Junto ao enorme recinto desportivo existia um prédio, colado a uma das paredes altas que delimitavam a bancada desse lado. Segundo as instruções de Valdano o nosso ponto de encontro aconteceria aí e rumei para a entrada envidraçada que deixava ver uma receção. Abri a porta e entrei. O espaço era muito branco, a condizer com a cor do clube do Sevilha. Nas paredes alvas espalhavam-se quadros com camisolas emolduradas que ostentavam autógrafos dos futebolistas que as usaram. Não me aproximei de nenhuma para verificar nomes e assinaturas. Temia que Valdano já não estivesse à minha espera, mas, para meu grande alívio, ele veio ter comigo. Abriu-me os braços, sorria-me e caminhava com uma elegância que me acanhou. Como habitualmente, eu estava despenteada, a roupa amarrotada, os pés a doerem-me, sedenta e esfomeada. Ainda não tinha aprendido a disfarçar ou conter os efeitos das viagens prolongadas.

Apertámos a mão. Pedi-lhe desculpas, contei-lhe brevemente sobre os motivos do atraso do autocarro. Não vamos pensar mais nisso, disse-me, não se consegue recuperar o tempo perdido e daqui temos de ir imediatamente para a zona reservada onde vais encontrar-te com os argentinos. Ou seja, não iria comer nada, nem beber. Trouxera dois lanches a conselho de Valdano, um deles já o tinha comido e que me servira mais ou menos de almoço, mas apetecia-me qualquer coisa quente. Um café, um chá, leite... Pelos vistos, teria de aplacar esse meu desejo. Ele falara-me que em Sevilha fazia calor, mas chegada ali deparei-me com um tempo nublado e um pouco fresco. Espirrei. Ele observou-me com um "hum" de desaprovação.

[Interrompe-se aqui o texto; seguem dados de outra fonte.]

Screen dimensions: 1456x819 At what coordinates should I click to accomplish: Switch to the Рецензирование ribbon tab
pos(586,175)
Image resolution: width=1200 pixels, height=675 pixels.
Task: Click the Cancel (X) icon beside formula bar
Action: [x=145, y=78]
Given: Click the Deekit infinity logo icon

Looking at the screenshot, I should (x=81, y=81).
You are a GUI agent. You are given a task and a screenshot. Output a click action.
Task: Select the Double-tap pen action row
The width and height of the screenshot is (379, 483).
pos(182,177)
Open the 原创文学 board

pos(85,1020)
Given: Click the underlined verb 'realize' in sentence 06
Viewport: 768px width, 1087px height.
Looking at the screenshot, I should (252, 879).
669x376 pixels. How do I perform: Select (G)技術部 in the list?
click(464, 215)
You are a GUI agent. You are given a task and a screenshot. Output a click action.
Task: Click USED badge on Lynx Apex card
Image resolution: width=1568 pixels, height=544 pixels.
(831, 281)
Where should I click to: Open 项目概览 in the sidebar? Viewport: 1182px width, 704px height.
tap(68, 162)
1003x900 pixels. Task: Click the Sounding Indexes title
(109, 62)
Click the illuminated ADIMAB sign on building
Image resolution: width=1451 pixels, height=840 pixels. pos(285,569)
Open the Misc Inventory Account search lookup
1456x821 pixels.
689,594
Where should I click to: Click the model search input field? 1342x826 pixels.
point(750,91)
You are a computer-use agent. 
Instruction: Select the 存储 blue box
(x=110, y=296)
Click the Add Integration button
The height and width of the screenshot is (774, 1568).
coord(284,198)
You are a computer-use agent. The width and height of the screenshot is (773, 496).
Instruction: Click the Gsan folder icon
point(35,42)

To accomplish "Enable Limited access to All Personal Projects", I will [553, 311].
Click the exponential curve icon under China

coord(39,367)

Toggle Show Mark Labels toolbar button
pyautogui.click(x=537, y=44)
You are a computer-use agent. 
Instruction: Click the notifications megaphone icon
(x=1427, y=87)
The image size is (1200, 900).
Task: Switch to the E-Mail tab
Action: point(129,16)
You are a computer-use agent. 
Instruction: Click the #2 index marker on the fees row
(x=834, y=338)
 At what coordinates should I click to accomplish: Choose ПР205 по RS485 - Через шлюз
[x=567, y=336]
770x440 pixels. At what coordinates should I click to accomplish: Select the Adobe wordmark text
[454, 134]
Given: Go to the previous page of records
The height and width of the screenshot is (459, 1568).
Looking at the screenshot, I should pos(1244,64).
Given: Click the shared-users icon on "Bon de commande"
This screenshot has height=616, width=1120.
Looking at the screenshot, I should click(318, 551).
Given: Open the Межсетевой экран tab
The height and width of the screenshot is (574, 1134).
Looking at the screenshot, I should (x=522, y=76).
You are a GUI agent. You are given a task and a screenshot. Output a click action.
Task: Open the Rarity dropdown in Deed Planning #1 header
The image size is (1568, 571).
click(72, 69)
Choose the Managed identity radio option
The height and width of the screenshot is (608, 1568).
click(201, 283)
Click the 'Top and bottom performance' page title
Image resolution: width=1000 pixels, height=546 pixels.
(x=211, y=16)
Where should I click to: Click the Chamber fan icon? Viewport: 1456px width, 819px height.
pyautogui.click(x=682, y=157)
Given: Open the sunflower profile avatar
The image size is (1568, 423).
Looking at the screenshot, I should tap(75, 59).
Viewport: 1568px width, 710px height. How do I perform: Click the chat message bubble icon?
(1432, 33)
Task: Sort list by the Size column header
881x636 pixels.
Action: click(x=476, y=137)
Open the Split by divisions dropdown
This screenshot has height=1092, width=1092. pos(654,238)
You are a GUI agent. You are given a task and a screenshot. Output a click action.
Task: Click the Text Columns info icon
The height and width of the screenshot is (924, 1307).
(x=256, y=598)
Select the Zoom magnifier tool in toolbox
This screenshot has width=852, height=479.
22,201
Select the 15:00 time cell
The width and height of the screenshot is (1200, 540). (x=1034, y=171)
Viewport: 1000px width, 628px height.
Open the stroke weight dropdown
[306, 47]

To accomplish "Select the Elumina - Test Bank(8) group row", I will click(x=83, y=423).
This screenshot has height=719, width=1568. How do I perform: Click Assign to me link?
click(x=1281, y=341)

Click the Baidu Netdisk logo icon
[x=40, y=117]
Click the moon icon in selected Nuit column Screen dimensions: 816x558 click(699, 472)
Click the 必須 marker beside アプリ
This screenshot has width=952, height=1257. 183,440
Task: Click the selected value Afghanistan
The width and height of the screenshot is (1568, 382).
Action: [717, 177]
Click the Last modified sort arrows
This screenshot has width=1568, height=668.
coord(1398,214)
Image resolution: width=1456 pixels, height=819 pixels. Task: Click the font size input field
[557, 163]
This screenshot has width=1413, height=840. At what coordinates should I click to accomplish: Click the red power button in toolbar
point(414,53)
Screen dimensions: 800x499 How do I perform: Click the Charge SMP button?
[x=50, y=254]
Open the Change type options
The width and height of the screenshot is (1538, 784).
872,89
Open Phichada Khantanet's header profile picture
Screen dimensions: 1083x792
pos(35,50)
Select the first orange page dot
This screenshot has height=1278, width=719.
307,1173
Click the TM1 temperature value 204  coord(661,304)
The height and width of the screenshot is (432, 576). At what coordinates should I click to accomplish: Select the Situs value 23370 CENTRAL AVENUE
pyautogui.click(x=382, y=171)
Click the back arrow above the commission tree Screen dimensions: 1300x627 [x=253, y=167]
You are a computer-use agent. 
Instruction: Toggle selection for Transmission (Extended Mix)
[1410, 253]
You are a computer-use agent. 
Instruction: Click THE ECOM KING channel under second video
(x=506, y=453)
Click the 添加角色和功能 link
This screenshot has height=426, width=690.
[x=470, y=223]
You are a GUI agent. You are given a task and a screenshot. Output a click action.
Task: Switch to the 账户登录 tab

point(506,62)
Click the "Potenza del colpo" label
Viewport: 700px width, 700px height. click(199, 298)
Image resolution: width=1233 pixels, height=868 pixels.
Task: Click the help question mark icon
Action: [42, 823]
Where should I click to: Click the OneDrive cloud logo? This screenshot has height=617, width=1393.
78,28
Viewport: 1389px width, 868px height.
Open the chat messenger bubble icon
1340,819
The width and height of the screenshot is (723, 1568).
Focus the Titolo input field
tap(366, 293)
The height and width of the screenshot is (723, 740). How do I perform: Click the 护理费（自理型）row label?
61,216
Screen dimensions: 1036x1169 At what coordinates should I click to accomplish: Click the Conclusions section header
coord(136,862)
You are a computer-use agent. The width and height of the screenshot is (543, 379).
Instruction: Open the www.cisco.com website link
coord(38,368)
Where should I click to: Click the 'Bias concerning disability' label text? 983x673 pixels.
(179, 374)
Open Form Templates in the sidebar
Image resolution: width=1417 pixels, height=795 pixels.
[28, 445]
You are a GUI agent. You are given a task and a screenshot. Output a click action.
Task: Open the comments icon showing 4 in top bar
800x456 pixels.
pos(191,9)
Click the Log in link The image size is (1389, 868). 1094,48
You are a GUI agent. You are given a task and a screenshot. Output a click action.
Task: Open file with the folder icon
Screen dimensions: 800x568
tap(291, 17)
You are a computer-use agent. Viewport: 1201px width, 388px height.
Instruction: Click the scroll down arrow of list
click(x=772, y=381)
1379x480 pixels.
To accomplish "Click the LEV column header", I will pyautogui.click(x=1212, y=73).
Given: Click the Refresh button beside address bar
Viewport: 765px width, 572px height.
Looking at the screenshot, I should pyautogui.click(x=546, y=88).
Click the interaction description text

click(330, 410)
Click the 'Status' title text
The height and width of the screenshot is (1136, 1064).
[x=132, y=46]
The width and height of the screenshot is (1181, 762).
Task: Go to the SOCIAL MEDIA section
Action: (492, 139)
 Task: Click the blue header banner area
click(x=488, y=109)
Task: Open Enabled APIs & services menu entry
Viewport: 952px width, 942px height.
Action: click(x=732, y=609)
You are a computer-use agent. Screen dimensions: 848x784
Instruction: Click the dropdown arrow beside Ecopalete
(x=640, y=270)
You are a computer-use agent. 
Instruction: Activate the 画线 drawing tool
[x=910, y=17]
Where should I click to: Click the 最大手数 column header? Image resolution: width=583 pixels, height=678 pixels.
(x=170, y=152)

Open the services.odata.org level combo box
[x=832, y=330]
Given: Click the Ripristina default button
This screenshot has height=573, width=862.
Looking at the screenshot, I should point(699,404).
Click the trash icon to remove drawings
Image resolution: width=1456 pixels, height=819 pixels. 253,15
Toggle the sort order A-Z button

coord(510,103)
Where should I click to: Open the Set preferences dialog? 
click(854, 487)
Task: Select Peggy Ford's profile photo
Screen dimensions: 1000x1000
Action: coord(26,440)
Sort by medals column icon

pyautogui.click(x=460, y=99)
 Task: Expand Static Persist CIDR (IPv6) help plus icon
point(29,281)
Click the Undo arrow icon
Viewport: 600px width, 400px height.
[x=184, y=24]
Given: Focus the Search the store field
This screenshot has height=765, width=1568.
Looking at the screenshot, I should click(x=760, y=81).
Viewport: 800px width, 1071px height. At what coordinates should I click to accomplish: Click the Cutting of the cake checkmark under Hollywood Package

– Estás mal agasalhada, Cristina. Tinha-te deixado recomendações sobre o que devias vestir, lembras-te? Essa camisola é de verão. Nem os jogadores vão jogar vestidos dessa maneira, hoje.

– Não tenho outra camisola – disse e voltei a espirrar.

– Mau! Não quero que fiques doente.

– Não vou ficar doente. Dentro de casa está-se melhor – avaliei, olhando em volta. Na receção havia um balcão com uma mulher que se distraía com agendas e outra papelada, escutava vozes atrás de uma porta entreaberta. Ninguém se juntou a nós, depreendi que Valdano tinha tratado de tudo e que era só seguir o guião que ele predefinira.